Saved entries
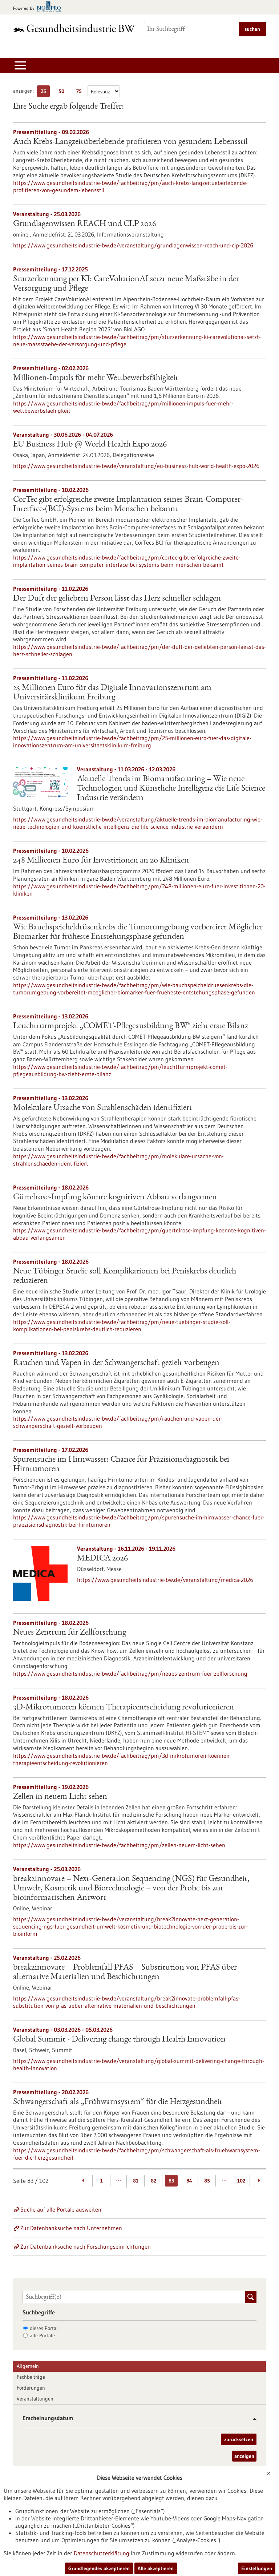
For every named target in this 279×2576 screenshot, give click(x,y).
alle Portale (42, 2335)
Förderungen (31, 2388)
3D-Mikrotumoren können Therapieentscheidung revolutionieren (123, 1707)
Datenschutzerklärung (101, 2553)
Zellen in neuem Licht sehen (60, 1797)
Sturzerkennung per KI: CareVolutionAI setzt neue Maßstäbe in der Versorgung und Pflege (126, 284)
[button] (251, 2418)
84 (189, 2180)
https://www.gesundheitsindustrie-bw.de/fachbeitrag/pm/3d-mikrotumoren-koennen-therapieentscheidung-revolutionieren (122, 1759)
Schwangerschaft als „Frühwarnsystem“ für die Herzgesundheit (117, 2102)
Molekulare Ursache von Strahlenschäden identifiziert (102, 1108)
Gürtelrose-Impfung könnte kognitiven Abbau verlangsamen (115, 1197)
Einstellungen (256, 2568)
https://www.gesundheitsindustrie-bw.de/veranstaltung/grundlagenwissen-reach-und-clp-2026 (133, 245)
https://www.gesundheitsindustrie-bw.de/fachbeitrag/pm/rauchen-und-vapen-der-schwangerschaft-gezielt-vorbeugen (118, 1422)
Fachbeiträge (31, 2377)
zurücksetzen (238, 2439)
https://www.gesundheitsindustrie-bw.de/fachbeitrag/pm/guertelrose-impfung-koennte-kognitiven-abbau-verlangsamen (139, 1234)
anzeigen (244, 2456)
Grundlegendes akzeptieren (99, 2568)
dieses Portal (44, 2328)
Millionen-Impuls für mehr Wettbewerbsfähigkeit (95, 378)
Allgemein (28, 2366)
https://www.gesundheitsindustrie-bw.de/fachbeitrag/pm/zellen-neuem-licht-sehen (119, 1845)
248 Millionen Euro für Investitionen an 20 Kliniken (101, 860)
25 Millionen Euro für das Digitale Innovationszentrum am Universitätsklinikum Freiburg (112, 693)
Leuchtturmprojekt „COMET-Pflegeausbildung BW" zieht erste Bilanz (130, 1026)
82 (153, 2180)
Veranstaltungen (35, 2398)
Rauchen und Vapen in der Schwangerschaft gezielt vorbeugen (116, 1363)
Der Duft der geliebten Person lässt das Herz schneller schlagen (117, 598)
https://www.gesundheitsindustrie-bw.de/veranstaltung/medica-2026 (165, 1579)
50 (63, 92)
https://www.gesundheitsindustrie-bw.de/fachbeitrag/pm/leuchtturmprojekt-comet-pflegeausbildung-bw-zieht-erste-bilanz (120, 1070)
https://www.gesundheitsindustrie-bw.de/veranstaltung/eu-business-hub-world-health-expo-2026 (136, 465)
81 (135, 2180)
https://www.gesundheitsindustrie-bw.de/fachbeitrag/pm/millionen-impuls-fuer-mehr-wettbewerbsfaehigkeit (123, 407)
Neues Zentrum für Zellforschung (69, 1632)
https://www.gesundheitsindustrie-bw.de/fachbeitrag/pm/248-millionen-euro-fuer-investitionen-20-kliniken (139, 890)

§ What to do: Nothing but a number is wanted: how many lines in the records above include "verlangsamen".

§ Result for this task: 2